Análise: Reforços dão a Levir Culpi a chance de reinventar o ataque do Flu

A chegada de reforços trouxe de volta o sentimento de otimismo de volta para as Laranjeiras. Nos últimos dez 10 dias, Henrique Dourado, Marquinho, Rojas, Wellington Silva e Danilinho desembarcaram no Rio de Janeiro para reforçar o elenco comandado por Levir Culpi. O técnico, que no início do mês chegou a colocar o cargo à disposição da diretoria, é o maior beneficiado, já que em breve vai poder reformular por completo o setor ofensivo do Tricolor.

A chegada de jogadores de ataque já era uma cobrança antiga nas Laranjeiras. Após 14 rodadas do Campeonato Brasileiro, o Fluminense tem o terceiro pior ataque da competição com apenas 13 gols a favor - Figueirense, com 12, e América-MG, com 9, são os times com rendimentos piores do que o Tricolor.

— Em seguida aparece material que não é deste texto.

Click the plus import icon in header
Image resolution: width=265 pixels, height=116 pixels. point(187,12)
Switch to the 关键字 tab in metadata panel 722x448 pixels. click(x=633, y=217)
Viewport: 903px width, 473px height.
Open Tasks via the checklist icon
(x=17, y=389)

Contra o Cruzeiro, Levir Culpi testou duas formações durante a semana. Nas últimas rodadas, o Fluminense vem atuando no 4-2-3-1. A linha defensiva está bem consolidada. Sem nenhum problema de lesão ou suspensão, Wellington Silva, Gum, Henrique e William Matheus formam a defesa, sendo protegidos pelos volantes Douglas e Cícero.

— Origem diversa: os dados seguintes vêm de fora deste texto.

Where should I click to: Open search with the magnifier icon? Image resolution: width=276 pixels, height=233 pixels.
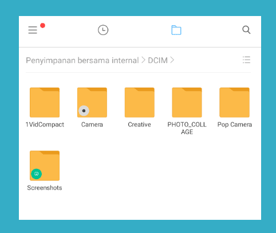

Com a lesão de Gustavo Scarpa, que ainda ficará fora por no mínimo mais duas semanas, a linha de três meio-campistas tem sido formado por Osvaldo, Dudu e Maranhão. Magno Alves é o centroavante, atuando mais centralizado. Porém, Levir testou a mesma formação com Marcos Junior, Samuel e Richarlison entre os titulares na quinta e na sexta-feira, o que pode indicar mudanças diante do Cruzeiro no Estádio Giulite Coutinho neste domingo, pelo Brasileirão.

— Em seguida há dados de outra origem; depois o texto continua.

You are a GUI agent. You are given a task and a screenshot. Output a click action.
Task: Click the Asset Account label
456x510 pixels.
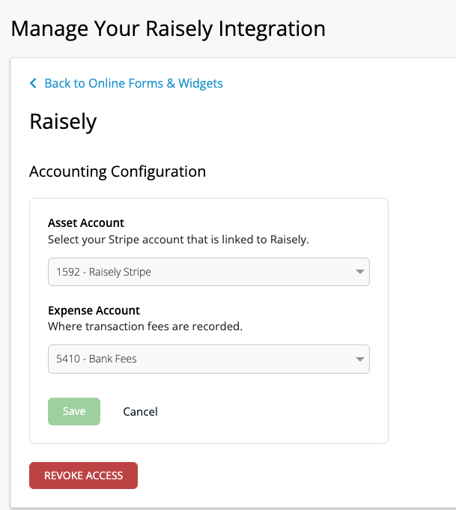[86, 222]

O outro esquema testado por Levir Culpi foi com três zagueiros: Renato Chaves, Gum e Henrique. Os laterais e os volantes foram mantidos, e o setor ofensivo, que marcou sobre pressão durante o coletivo, variava taticamente. O time alternou entre o 3-5-2, quando esperava o adversário avançar, e o 3-4-3, quando avançava a marcação e os três homens de frente fechavam a saída de bolas pelos zagueiros e laterais.

Se optar por manter o 4-2-3-1, Levir Culpi pode ter a considerada "dor de cabeça boa". Para atuar aberto pelas pontas, o treinador tem diversas opções. Quando estiver 100% recuperado, Gustavo Scarpa tem lugar garantido pelo lado esquerdo. Outro que chega com status de titular absoluto é o centroavante Henrique Dourado. O Magnata não vem convencendo.

Assim, resta uma vaga para o meia mais centralizado. Marquinho larga na frente por esse lugar, que será disputado com Marcos Junior e Dudu. Já pela direita, Wellington Silva, Danilinho, Maranhão e o próprio Marcos Junior disputarão a preferência do técnico do Fluminense.

Porém, mesmo com a chegada dos últimos reforços, a diretoria ainda não conseguiu trazer o típico "camisa 10", que era tratado como prioridade no Fluminense desde a saída repentina de Diego Souza em março. A diretoria fez ofertas por Óscar Romero, do Racing, mas esbarrou na alta pedida do clube argentino. Dátolo, do Atlético-MG, também entrou no radar do Flu, mas a questão física do meio-campista emperrou a negociação.